[[ Data shown, beginning ]]

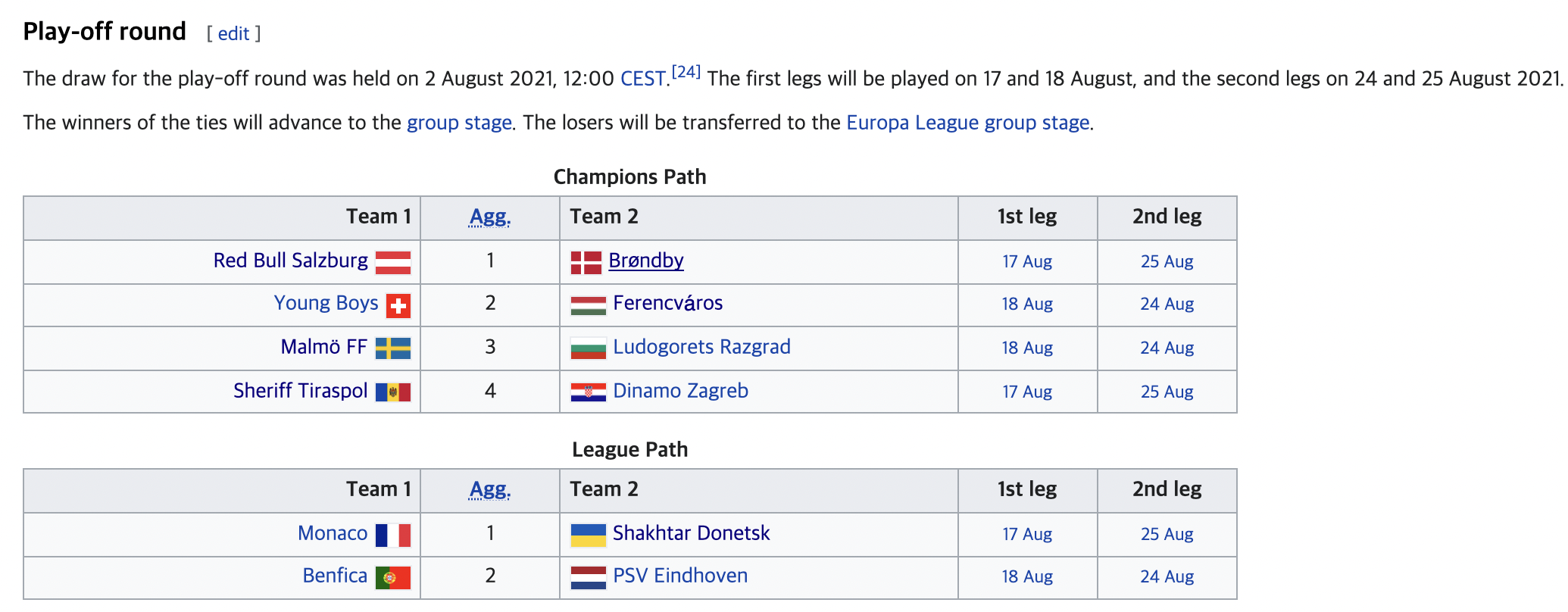The width and height of the screenshot is (1568, 612).
Task: Open citation reference 24
Action: pyautogui.click(x=686, y=72)
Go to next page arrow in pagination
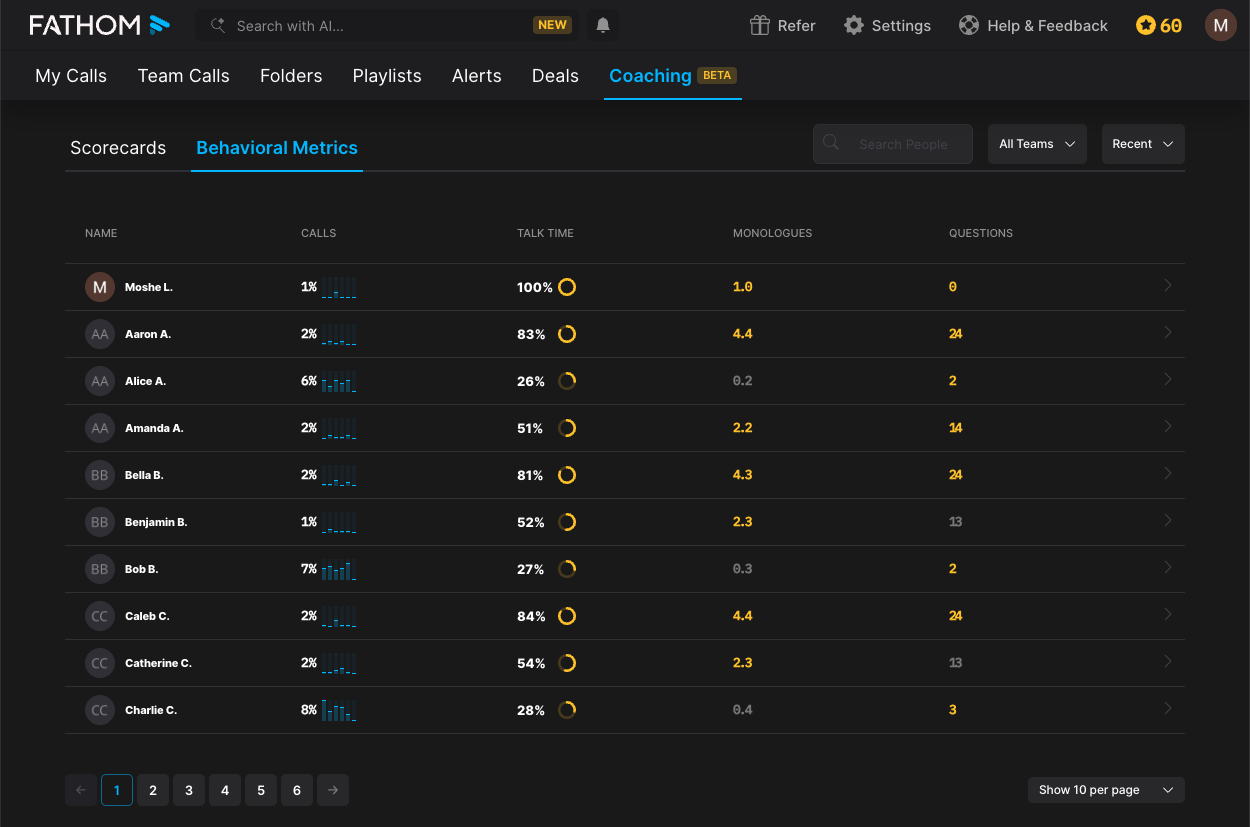 pyautogui.click(x=333, y=790)
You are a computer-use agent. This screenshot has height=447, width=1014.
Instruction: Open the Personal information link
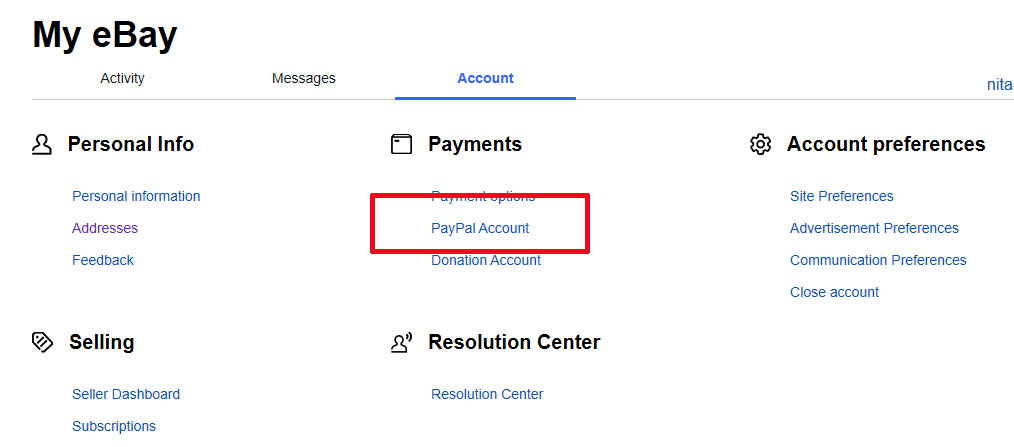[x=136, y=196]
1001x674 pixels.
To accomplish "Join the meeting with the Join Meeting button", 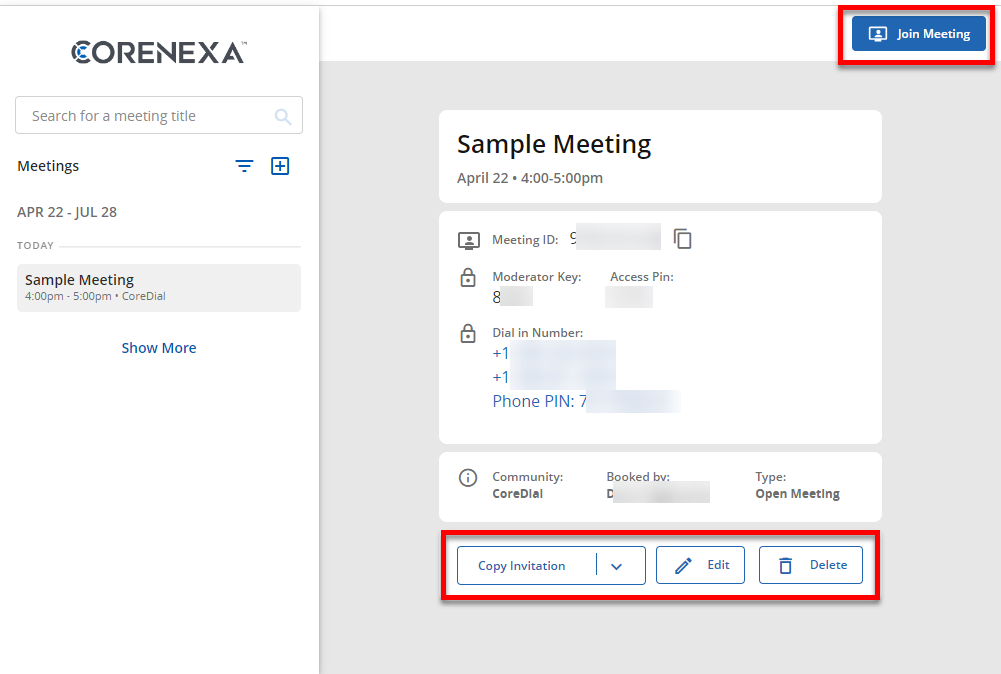I will (x=917, y=33).
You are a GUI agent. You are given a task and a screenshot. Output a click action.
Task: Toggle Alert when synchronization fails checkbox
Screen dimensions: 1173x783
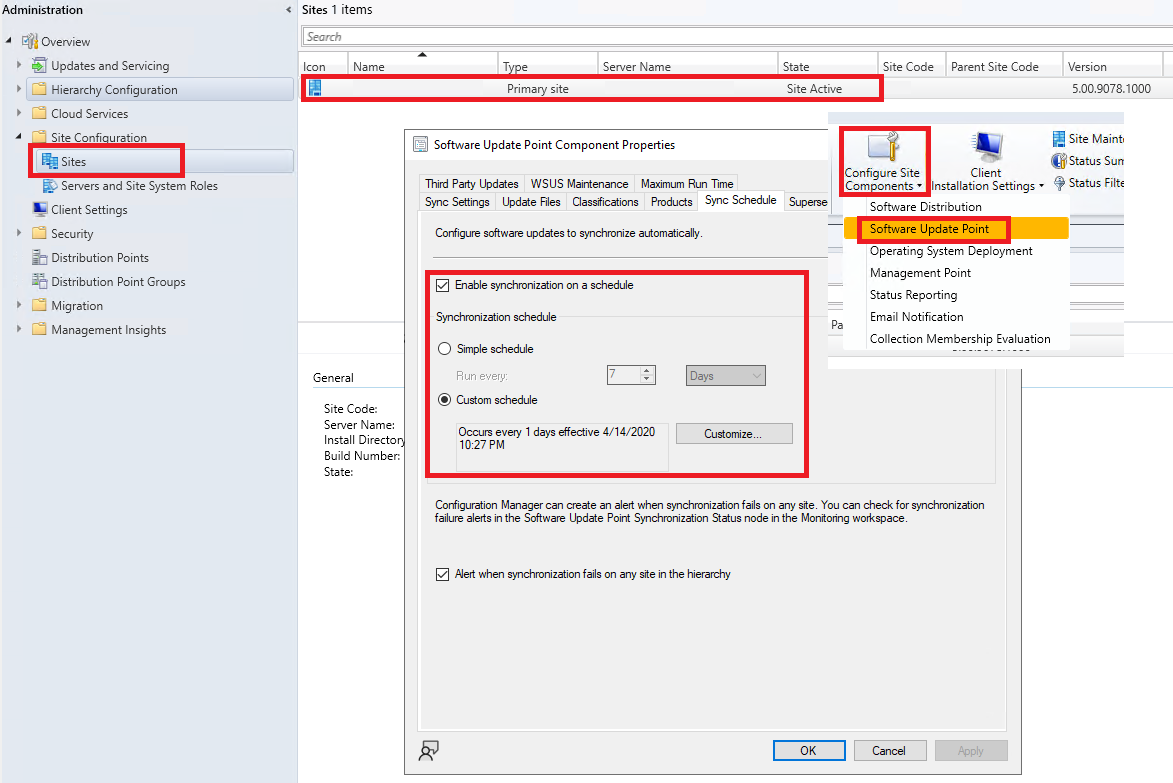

[[ Data shown, end ]]

→ Your instructions:
Which lines above contain the word "agent"? List them.

→ Answer box:
You are a computer-use agent. This screenshot has height=447, width=1014.
You are a GUI agent. You are given a task and a screenshot. Output a click action.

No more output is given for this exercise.